Verrückt, neben sich stehend, sich in eine Fantasiewelt stürzend, sind wir so nicht alle auf die eine oder andere Art und Weise? Die Schnelllebigkeit der Zeit, macht sie nicht aus uns allen irgendwie Getriebene? Und sind nicht unsere Träume und Fantasien der einzige Zufluchtsort, der noch bleibt? Ein Ort, an dem wir auch wild um uns schlagen, schreien und herumballern können, wenn uns danach ist?

Wenn die Stärke zur Schwäche wird

„Eigentlich ist Fantasie etwas sehr Positives“, sagt Carole Lorang. „Doch wenn die Fähigkeit des Menschen, durch seine Fantasie über sich hinauszuwachsen, in einem geschlossenen Kreis, in einem Kokon, passiert, dann kann dies gefährlich werden.

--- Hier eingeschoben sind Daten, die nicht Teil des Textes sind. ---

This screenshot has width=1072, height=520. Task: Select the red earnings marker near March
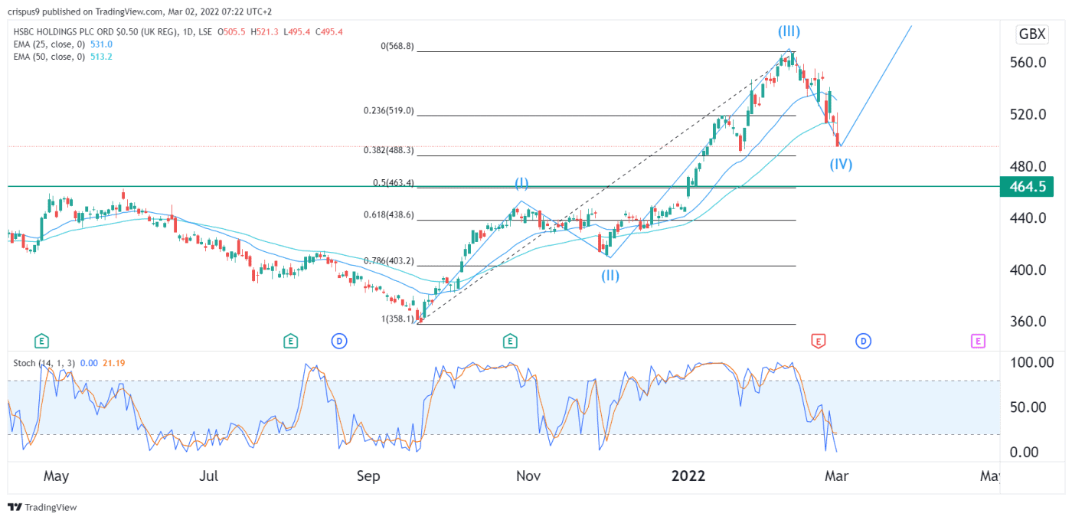[817, 341]
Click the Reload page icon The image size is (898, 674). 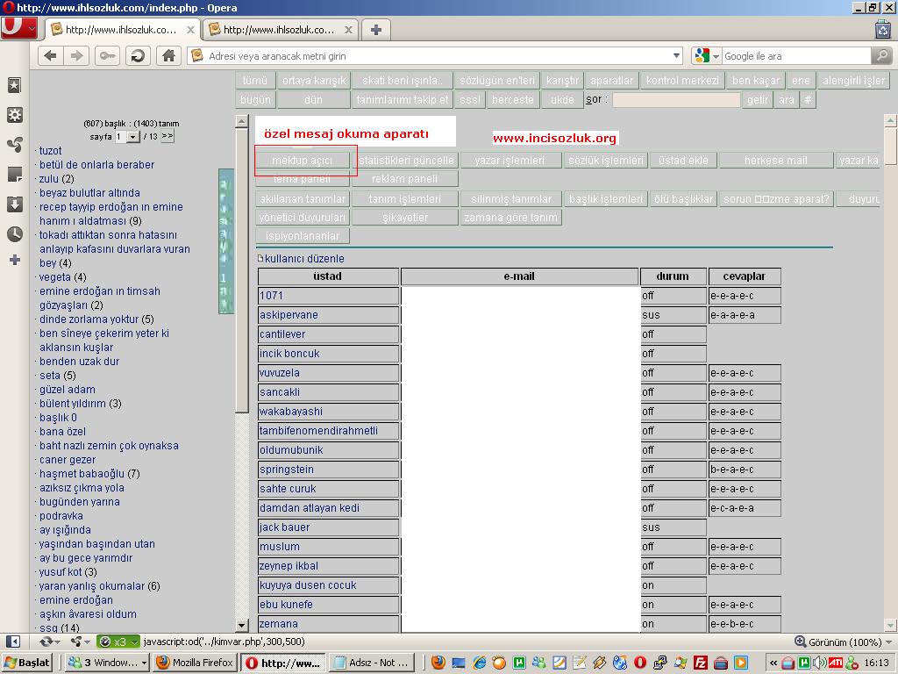137,56
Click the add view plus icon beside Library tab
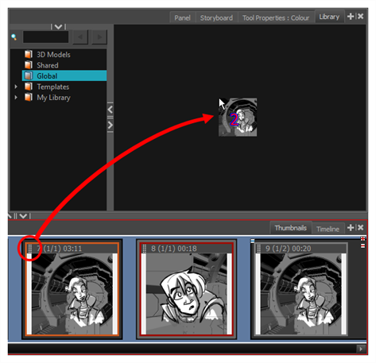 click(x=351, y=17)
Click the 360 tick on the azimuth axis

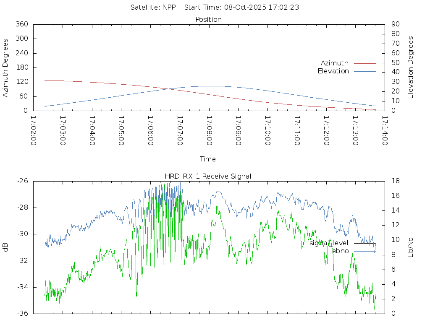point(21,24)
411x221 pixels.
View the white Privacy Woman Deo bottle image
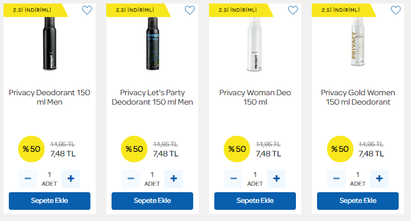point(254,44)
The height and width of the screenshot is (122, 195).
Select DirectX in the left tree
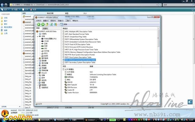click(x=44, y=73)
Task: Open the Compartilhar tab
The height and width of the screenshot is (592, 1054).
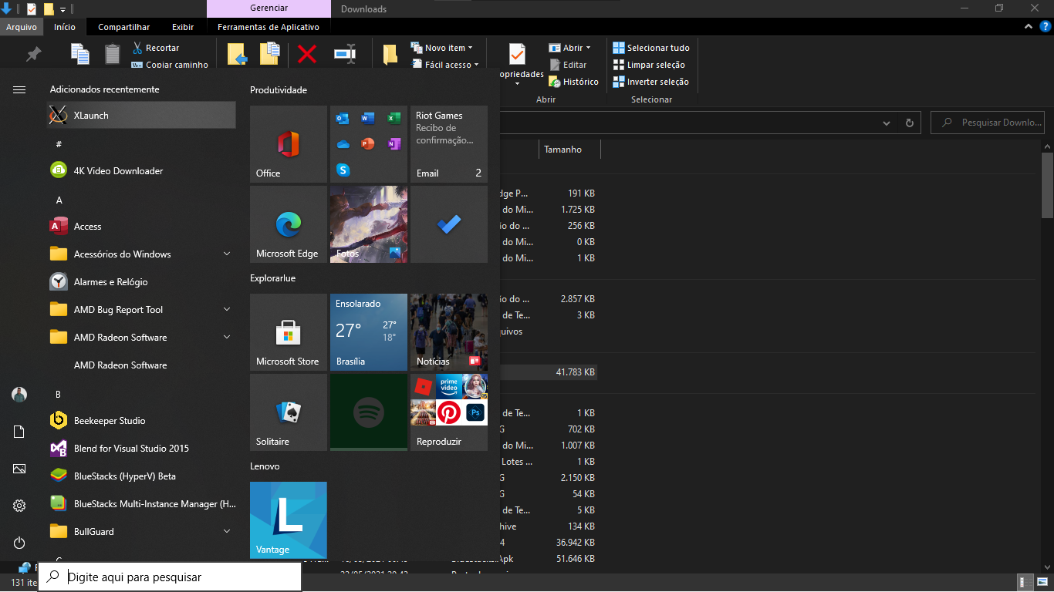Action: 123,26
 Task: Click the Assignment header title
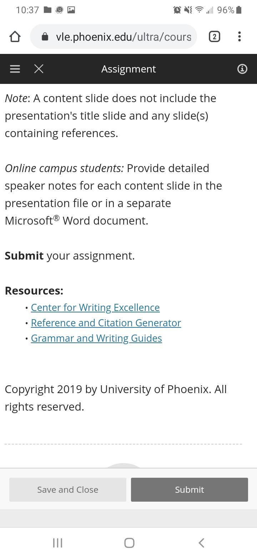pyautogui.click(x=129, y=69)
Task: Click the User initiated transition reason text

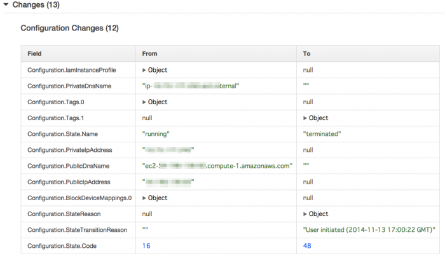Action: [x=369, y=230]
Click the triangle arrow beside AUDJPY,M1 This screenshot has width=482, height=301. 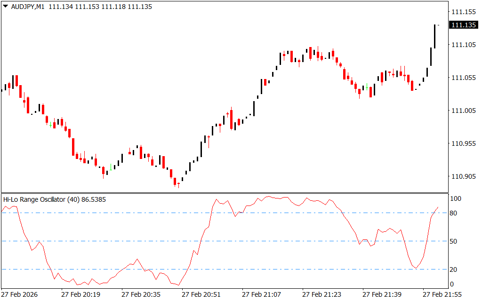click(x=5, y=7)
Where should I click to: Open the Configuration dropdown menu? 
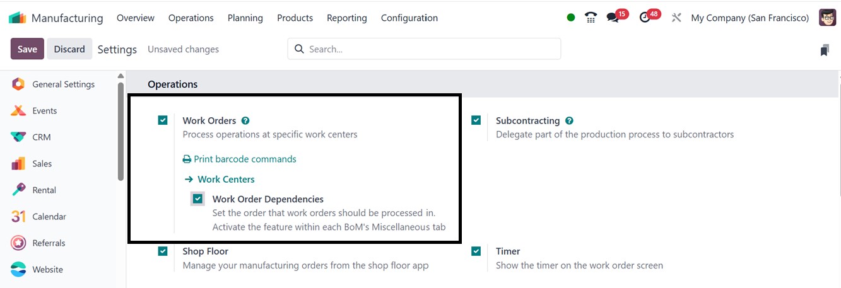point(409,18)
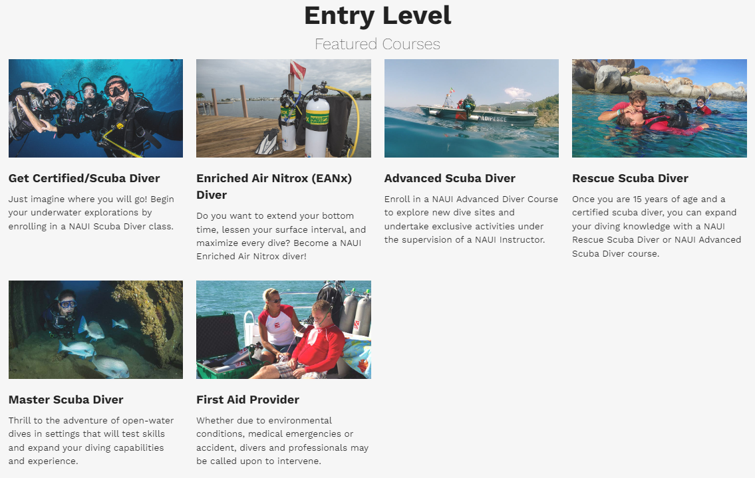Select the scuba tanks on dock image
Image resolution: width=755 pixels, height=478 pixels.
tap(283, 108)
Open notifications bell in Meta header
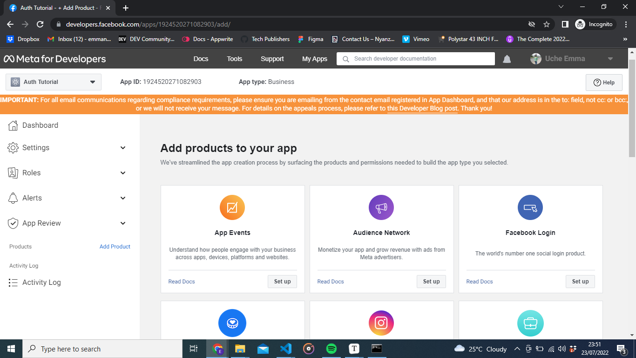636x358 pixels. click(507, 59)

Denn dann fehlt der Austausch“, führt Mani Muller den Gedanken zu Ende. Dann wird die Stärke der Fantasie schnell zu einer Schwäche, die von anderen benutzt und missbraucht werden kann.

Diese Rolle fällt in dem Stück Pitt Simon zu. Er spielt Teddy, den Schwiegersohn, selbst ziemlich leer, mit wenig Selbstwertgefühl ausgestattet, der seine Unsicherheit in Wut verwandelt und die Schwächen von Paule immer stärker ausnutzt. „Er ist kein großer Stratege“, erklärt Carole. „Er ist einfach da und kann in die Familie einbrechen.“ Auf den ersten Blick möge es vielleicht so aussehen, dass das Böse von außen komme, doch könne die wirkliche Gefahr erst dadurch entstehen, dass im Inneren bereits etwas nicht stimme.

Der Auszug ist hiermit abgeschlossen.